Wallace, who served as board president in 2004, 2005 and 2019, has also represented the cities of San Pablo, Richmond, Albany and El Cerrito along with a part of Berkeley as a board member since 2000. He added that being public transit-dependent has helped him relate to the needs of many of his constituents who also rely on bus and rail systems to get to work.
“Not everyone has a personal car that they can use to drive,” Wallace said. “As someone who relies on the bus system to get around the city and make it to work, I see a lot of the positive and negative things that people point out in action and I strive to reflect their needs in the actions of the board.”
Wallace added that one of his proudest accomplishments during his previous tenure as board president was the creation of the 72R and 376 bus lines. The main goal of the 376 line, which runs from 8 p.m. to 3 a.m., is to ensure low-income individuals have a reliable way to make it to work regardless of the time of day.
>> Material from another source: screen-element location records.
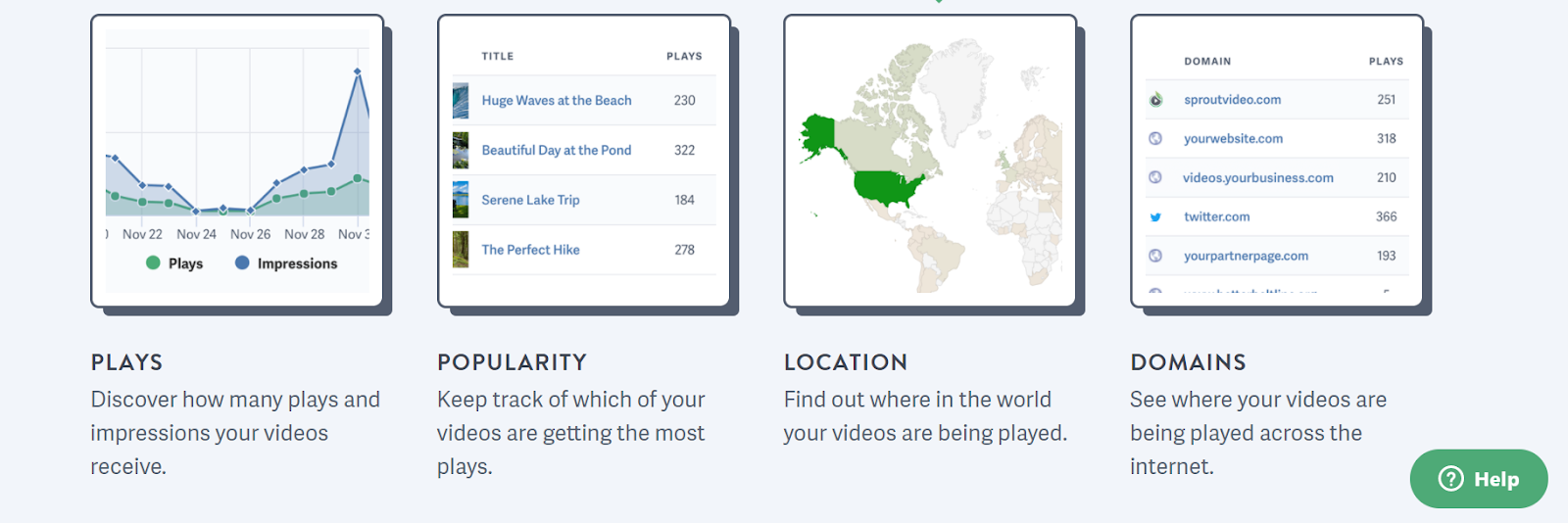
Task: Open Beautiful Day at the Pond thumbnail
Action: (461, 151)
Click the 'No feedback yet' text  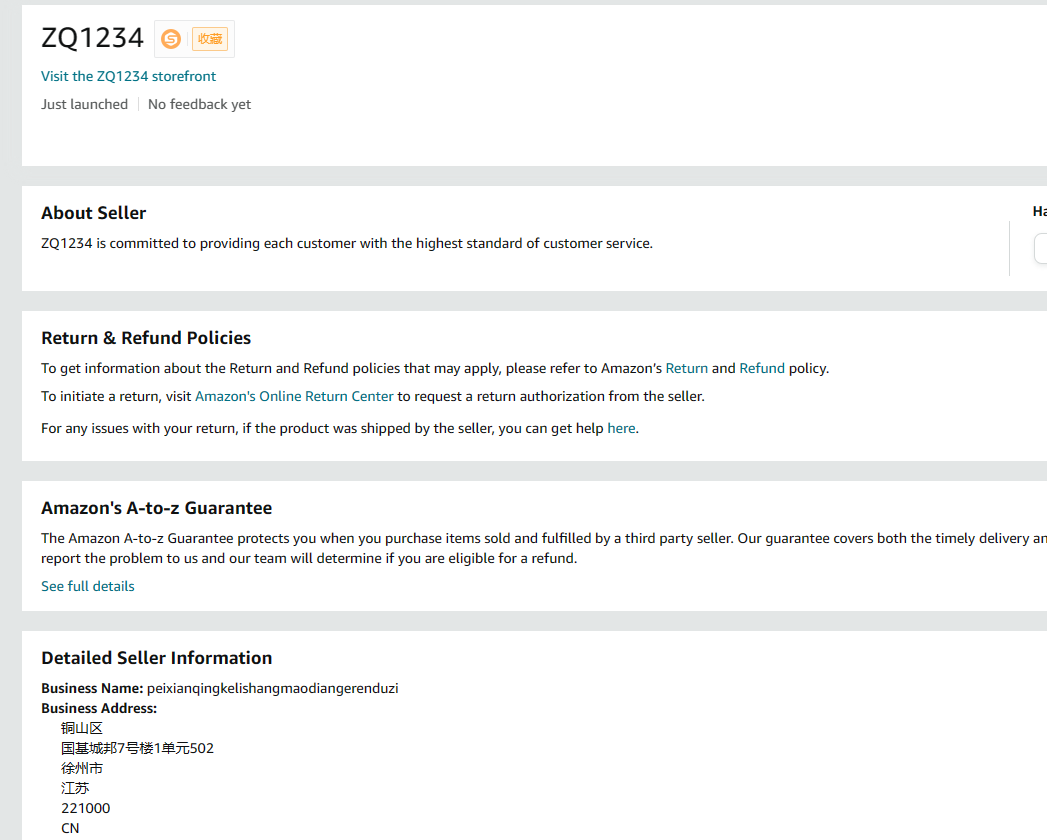click(199, 104)
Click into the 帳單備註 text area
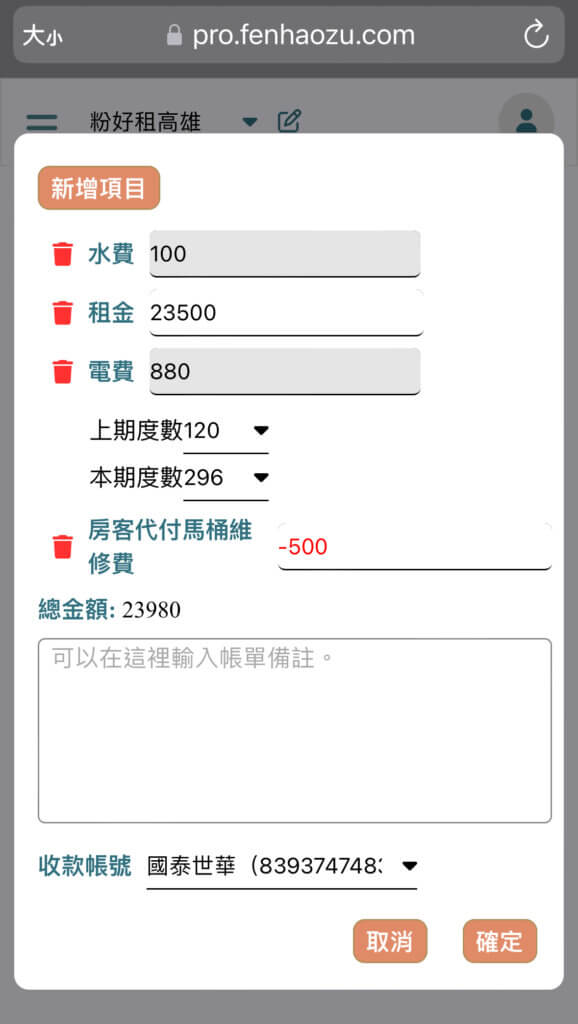This screenshot has width=578, height=1024. (x=295, y=731)
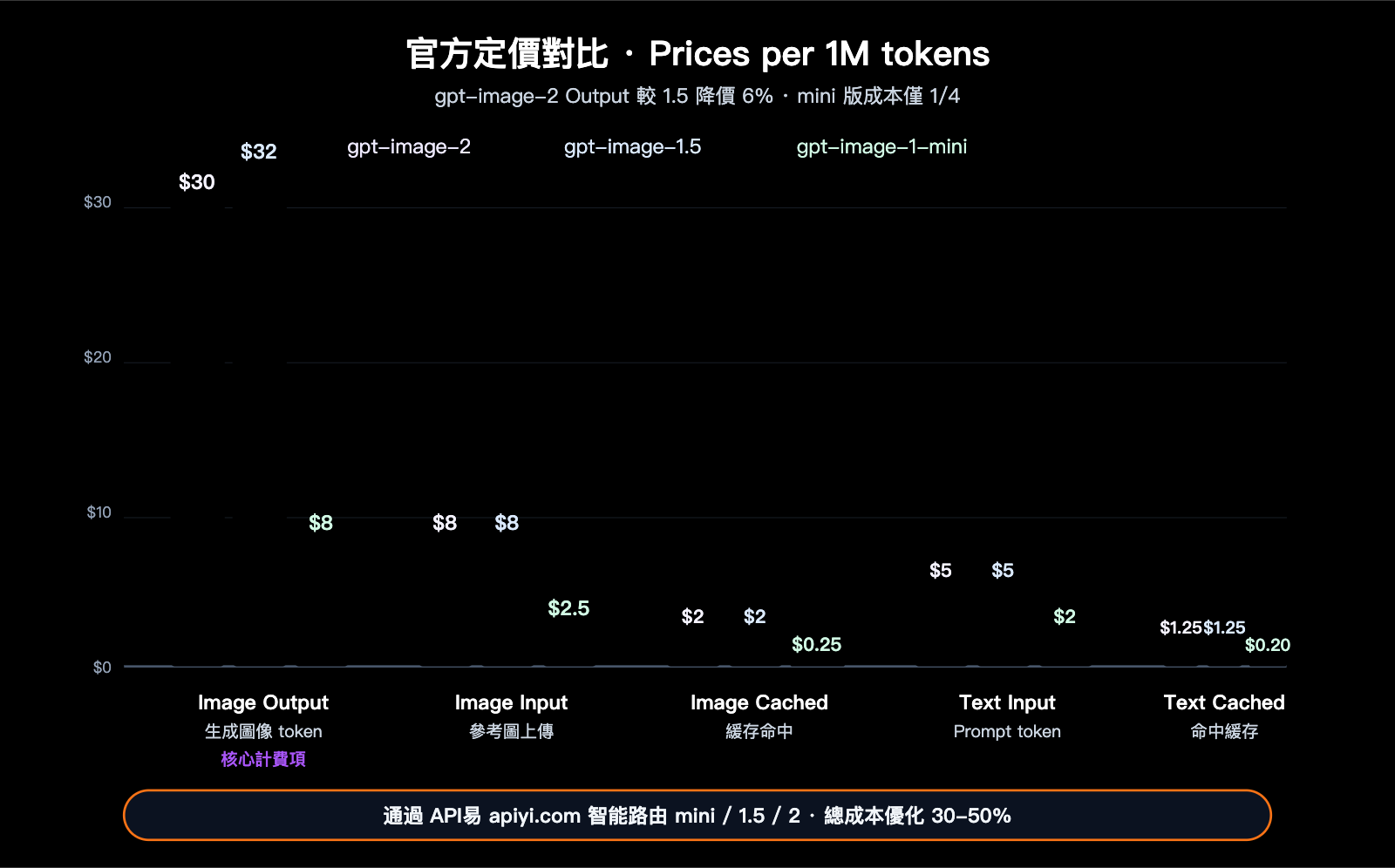
Task: Click the subtitle about mini 版成本僅 1/4
Action: pos(698,96)
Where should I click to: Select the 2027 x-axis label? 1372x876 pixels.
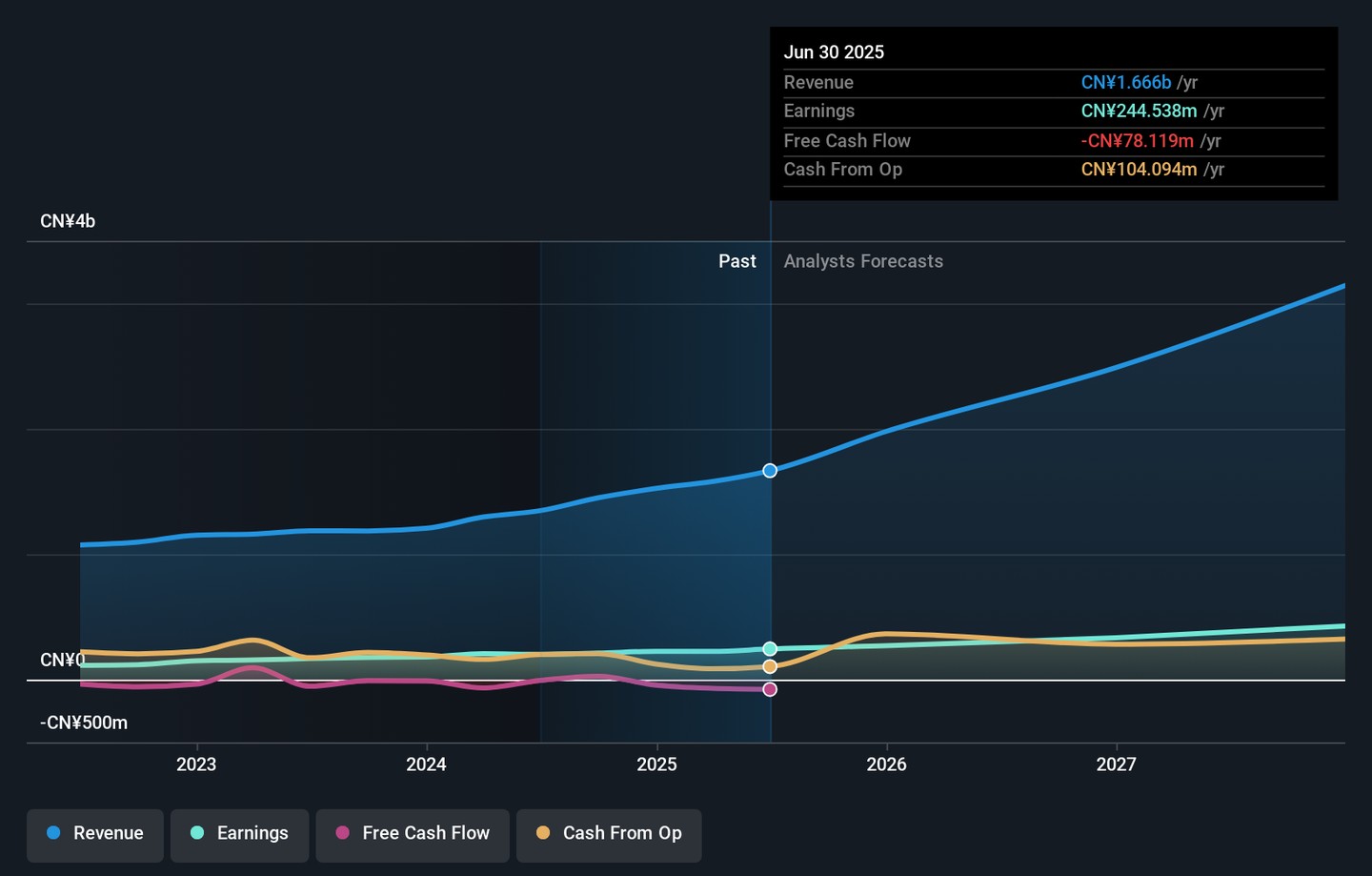[1116, 764]
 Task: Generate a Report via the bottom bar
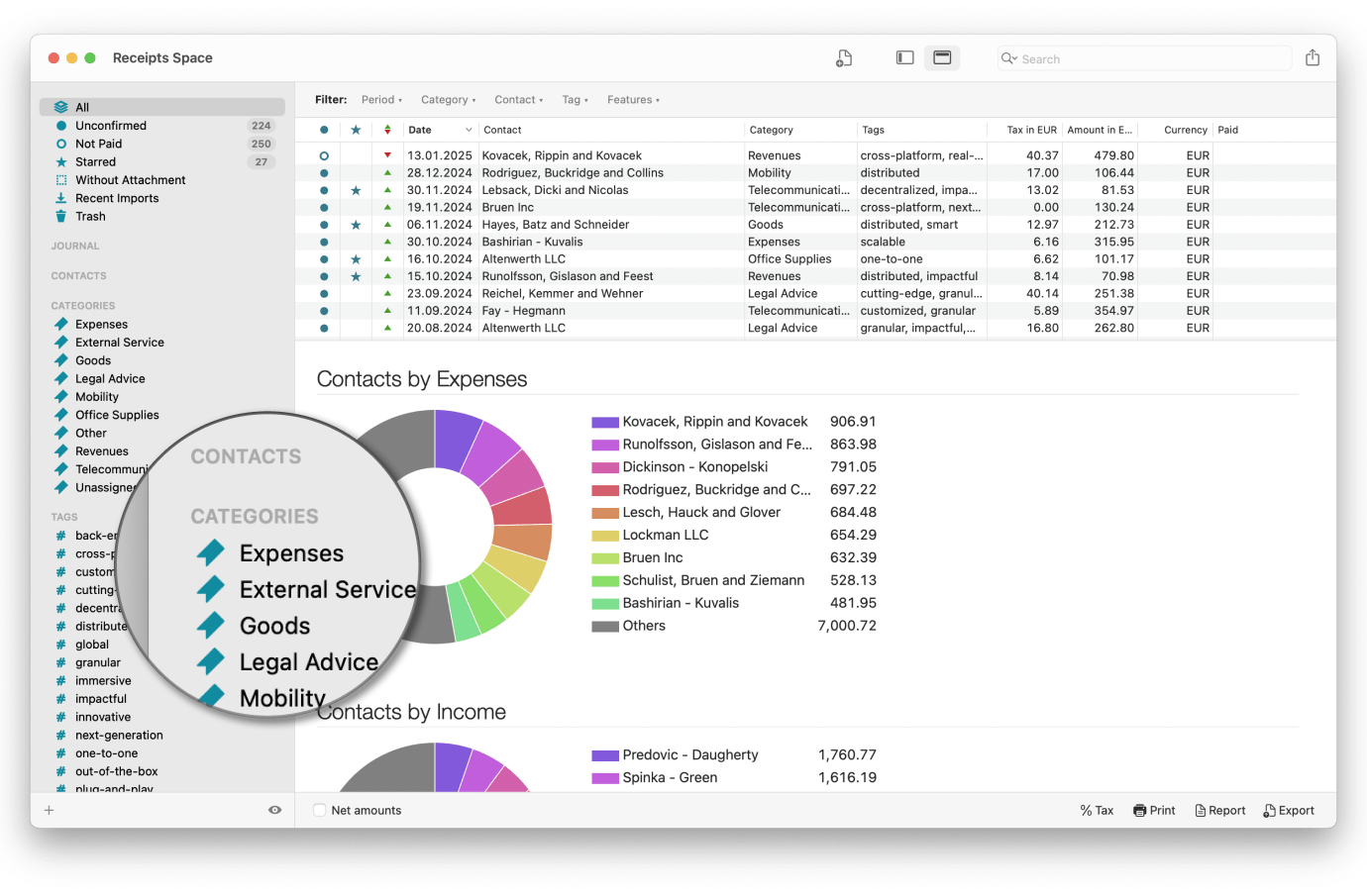coord(1219,810)
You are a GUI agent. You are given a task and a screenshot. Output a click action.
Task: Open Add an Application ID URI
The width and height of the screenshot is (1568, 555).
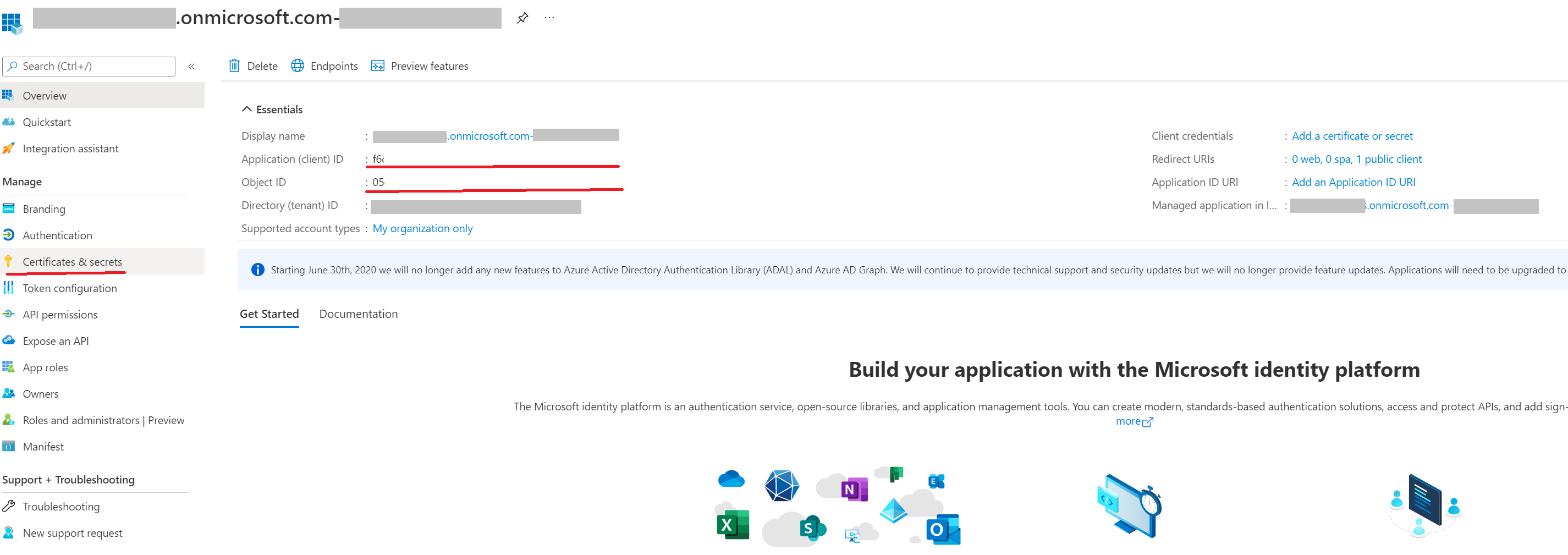tap(1353, 182)
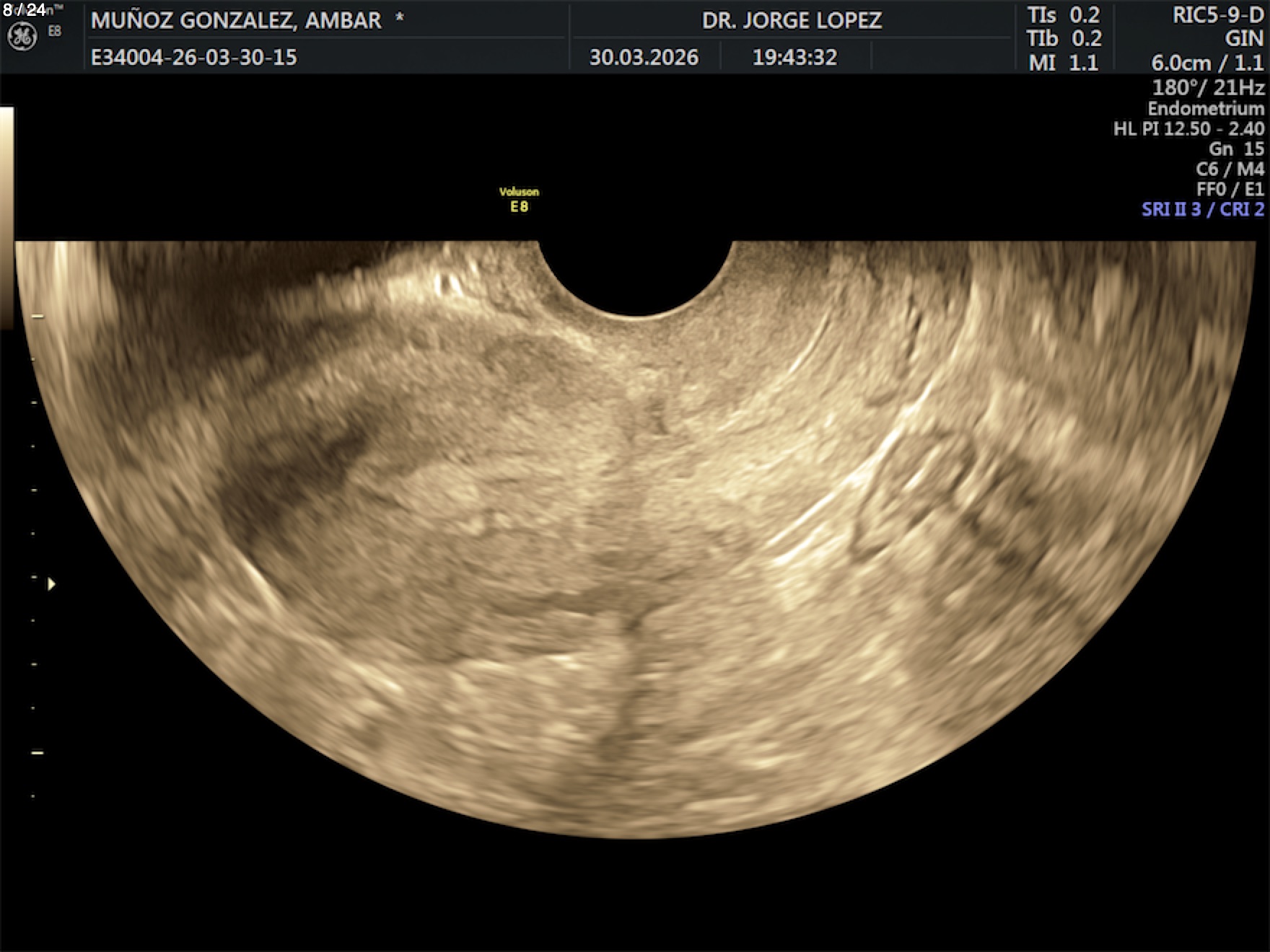Click the asterisk after the patient name
This screenshot has height=952, width=1270.
[399, 19]
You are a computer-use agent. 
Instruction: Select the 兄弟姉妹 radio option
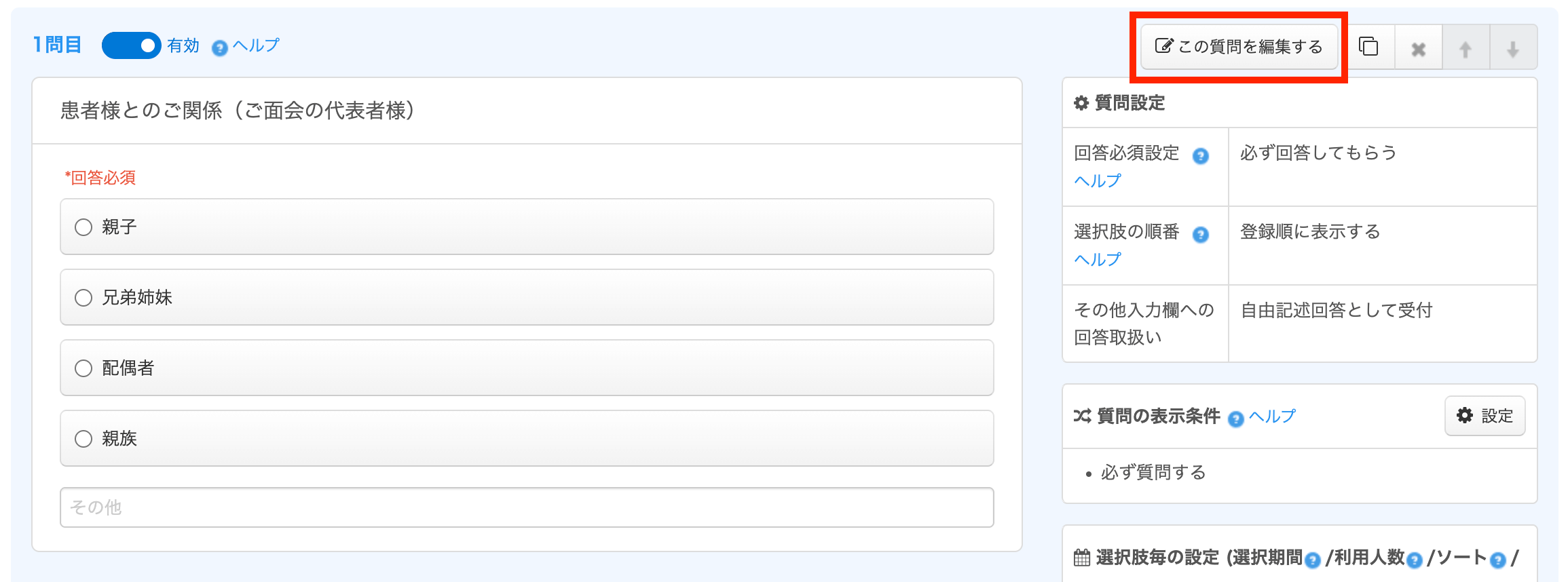pyautogui.click(x=83, y=298)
The 72R line is one of Alameda County’s rapid bus lines and runs from 6 a.m. to 8 p.m. The critical element of this bus route, according to Wallace, is how quickly it is able to get residents to and from jobs across the East Bay.
“I want to represent the people who don’t have the time to represent themselves, the people who need to take the bus for their livelihood,” Wallace said.
One key focus for AC Transit is the commitment to the Innovative Clean Transit regulation, which requires all buses to use zero-emission technology by 2040, according to Wallace. He added that the role of board president would be vital in not only leading but also enforcing the efforts to implement the regulation.
Along with improving the sustainability of public transportation, Wallace hopes to bolster AC Transit to the point that residents consider it a viable alternative to rail systems. According to Wallace, the importance of bus lines was highlighted when they proved to be more reliable in 2019 after technology issues caused BART to temporarily shut down.
“I’ve lobbied across the Bay and across the country to get more funding for AC Transit, but people don’t always listen because some people put the rail system above buses,” Wallace said. “I really hope to counter that by bolstering our network and really showing how essential local transit is.”